Tom Stevenson, Financial Editor, reports.
Richard Handover's first day as chief executive of WH Smith yesterday saw him rejecting a hostile takeover bid from bookseller Tim Waterstone that would have seen the new boss out of the job almost before his feet were under the table.
Smith said the chairman, Jeremy Hardie, had received a bid approach from Mr Waterstone last weekend but had no hesitation in rejecting the offer, which would have given shareholders 200p in cash together with shares in WH Smith NewCo, a heavily indebted acquisition vehicle set up for the bid. The rejection was announced after dealings in WH Smith shares closed at 365.5p, down 2.5p.
SBC Warburg Dillon Read acted for Mr Waterstone in raising pounds 1bn of funding to cover the cash element and capital investment in a bid which WH Smith said bore all the hallmarks of the over-ambitious debt-funded takeovers of the 1980s. The deal would have also involved the issue of warrants to the takeover's promoters which would be convertible into up to 5 per cent of Smith's share capital.
The proposed takeover would have seen Mr Waterstone, who left WH Smith in the early 1980s to set up the bookstore chain bearing his name, return to the company for a third spell, this time as chief executive. He returned when WH Smith acquired Waterstones in 1989, leaving in 1993 to pursue other retail projects. The latest of those, a children's emporium called Daisy & Tom, was to have been taken over by Smith as part of his proposals.
Mr Handover said yesterday the WH Smith board had considered the proposals but "firmly believes they are not in the best interests of shareholders". He said he had spoken to WH Smith's leading shareholders this week who had backed his decision to reject the approach.
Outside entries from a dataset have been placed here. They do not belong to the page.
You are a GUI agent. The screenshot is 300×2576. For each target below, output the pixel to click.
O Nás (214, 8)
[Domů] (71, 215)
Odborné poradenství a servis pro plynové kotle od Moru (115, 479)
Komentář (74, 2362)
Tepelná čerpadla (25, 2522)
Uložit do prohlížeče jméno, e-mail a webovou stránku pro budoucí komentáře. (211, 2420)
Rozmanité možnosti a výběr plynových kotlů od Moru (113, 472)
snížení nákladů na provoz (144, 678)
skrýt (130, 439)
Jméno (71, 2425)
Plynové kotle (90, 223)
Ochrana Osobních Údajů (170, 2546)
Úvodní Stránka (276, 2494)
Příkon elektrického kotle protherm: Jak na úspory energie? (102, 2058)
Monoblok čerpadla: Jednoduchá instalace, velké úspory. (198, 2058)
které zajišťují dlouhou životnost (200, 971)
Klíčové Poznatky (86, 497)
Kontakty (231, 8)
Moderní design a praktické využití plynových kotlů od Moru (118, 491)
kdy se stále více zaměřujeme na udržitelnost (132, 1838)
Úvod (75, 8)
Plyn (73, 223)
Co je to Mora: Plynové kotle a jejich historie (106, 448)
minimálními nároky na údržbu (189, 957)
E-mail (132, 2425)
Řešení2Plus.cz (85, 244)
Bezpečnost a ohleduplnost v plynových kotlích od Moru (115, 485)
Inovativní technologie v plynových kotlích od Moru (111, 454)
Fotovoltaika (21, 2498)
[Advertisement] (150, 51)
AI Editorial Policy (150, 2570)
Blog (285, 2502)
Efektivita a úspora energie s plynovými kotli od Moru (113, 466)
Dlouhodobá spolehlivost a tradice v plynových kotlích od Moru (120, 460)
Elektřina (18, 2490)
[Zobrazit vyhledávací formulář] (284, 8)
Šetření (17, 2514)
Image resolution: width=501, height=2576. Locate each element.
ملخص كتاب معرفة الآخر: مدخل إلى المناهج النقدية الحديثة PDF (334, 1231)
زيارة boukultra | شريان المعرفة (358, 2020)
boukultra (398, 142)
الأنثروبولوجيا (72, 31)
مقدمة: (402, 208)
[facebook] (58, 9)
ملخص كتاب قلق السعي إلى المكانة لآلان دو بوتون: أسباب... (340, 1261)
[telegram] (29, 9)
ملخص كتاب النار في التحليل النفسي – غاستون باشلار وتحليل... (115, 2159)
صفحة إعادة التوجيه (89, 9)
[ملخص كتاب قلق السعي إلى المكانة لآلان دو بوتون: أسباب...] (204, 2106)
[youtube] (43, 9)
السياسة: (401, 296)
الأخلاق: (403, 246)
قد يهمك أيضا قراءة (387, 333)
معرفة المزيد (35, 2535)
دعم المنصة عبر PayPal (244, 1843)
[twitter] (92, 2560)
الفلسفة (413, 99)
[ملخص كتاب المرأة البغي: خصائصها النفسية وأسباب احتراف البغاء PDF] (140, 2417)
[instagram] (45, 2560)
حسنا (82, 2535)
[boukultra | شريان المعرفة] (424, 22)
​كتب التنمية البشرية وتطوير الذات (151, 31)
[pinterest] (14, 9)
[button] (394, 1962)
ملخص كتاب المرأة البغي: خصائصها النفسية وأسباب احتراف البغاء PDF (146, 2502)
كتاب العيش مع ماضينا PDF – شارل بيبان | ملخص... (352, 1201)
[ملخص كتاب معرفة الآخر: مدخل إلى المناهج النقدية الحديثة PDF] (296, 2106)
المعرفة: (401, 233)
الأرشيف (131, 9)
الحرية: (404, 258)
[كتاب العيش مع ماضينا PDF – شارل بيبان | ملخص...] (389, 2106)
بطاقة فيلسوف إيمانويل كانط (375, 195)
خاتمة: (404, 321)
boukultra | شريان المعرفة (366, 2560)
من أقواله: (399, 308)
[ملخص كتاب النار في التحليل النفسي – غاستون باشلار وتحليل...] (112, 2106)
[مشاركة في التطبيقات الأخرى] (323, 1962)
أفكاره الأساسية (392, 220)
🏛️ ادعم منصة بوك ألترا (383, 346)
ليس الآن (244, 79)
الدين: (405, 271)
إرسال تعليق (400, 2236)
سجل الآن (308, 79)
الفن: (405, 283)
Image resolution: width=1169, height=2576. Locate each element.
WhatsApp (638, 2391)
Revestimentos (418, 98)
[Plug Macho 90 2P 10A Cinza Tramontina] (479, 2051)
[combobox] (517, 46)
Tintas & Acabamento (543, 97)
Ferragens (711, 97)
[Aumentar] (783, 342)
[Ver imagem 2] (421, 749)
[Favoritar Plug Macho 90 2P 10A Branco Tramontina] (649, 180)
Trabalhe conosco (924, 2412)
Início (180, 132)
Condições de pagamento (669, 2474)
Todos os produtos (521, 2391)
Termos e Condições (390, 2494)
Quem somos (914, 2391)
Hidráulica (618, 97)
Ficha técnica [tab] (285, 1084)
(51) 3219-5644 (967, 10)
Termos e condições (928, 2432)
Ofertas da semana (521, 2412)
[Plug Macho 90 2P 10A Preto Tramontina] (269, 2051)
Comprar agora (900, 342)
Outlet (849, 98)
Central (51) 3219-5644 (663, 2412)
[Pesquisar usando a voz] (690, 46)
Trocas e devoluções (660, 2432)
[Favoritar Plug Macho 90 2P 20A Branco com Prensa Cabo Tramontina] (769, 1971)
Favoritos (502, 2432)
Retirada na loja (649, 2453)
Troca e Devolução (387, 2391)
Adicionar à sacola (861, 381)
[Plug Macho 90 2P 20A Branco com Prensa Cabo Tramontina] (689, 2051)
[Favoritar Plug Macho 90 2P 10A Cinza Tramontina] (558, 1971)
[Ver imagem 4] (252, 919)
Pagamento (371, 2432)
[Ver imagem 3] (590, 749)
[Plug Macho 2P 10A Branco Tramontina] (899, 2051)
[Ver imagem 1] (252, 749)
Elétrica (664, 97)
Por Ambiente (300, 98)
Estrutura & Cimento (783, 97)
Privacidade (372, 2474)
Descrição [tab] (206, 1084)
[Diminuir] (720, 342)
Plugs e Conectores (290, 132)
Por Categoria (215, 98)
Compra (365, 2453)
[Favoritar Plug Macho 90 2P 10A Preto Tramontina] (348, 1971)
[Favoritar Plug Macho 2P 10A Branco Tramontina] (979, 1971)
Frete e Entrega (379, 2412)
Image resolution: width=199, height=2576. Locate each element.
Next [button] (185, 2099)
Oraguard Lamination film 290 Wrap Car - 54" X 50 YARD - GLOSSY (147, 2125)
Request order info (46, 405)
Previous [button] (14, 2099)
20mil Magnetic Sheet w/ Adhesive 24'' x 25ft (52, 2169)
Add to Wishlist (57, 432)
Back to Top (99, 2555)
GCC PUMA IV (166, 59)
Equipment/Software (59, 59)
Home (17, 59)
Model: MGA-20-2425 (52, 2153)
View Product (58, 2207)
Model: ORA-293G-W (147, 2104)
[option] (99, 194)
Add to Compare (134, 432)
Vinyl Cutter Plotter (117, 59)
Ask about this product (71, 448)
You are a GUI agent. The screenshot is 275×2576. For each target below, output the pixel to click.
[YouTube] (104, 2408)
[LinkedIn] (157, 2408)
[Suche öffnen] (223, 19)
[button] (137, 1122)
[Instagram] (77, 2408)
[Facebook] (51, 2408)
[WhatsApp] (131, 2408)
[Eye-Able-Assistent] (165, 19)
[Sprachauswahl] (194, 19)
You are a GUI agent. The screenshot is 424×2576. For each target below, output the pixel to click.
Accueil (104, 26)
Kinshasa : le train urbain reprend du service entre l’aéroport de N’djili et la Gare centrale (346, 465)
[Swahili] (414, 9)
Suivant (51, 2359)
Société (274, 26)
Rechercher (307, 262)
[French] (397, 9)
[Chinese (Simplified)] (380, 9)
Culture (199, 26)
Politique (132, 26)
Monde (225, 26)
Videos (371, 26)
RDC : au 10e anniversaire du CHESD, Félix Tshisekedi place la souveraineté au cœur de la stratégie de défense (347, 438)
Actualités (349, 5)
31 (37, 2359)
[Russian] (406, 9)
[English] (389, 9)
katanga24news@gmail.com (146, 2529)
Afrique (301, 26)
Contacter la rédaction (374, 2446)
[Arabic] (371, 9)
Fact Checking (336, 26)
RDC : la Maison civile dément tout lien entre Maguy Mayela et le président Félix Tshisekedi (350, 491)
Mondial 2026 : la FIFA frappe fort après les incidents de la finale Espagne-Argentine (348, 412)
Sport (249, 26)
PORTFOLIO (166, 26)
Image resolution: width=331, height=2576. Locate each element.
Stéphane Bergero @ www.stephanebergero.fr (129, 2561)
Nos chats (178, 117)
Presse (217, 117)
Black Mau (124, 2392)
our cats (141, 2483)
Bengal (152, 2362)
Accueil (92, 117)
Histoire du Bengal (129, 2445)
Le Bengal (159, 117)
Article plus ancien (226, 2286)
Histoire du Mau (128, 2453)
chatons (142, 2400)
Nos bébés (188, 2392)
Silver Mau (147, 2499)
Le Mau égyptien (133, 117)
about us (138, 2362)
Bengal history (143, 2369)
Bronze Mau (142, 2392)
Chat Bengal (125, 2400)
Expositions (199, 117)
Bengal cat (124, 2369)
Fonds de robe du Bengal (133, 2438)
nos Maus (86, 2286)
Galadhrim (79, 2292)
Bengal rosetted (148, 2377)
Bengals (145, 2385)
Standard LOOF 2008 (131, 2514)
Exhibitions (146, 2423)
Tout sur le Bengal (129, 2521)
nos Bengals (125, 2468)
He added: "The board has had no hesitation in dismissing these proposals which offer no real value to our own shareholders and no premium whilst burdening them with high-risk equity, unnecessary costs and an over-priced acquisition."
He said that under the proposals, no premium would have been paid to WH Smith's shareholders, who would be given an equity stake in a "highly leveraged" business and be forced to make "an overpriced acquisition of an unproven retail concept for children at an incomprehensible price".
The takeover approach represented Mr Handover's first major challenge in the top job, for which many observers said he was an unspectacular choice. The former head of the wholesale news arm was appointed after a three-month trawl to find a replacement for Bill Cockburn, who left after only 18 months in the job to join BT.
Mr Handover said advisers' fees would have cost shareholders pounds 34m and countered the approach by promising to "improve the profitability of the high street business by focusing on the core product groupings of books, stationery, newspapers and magazines".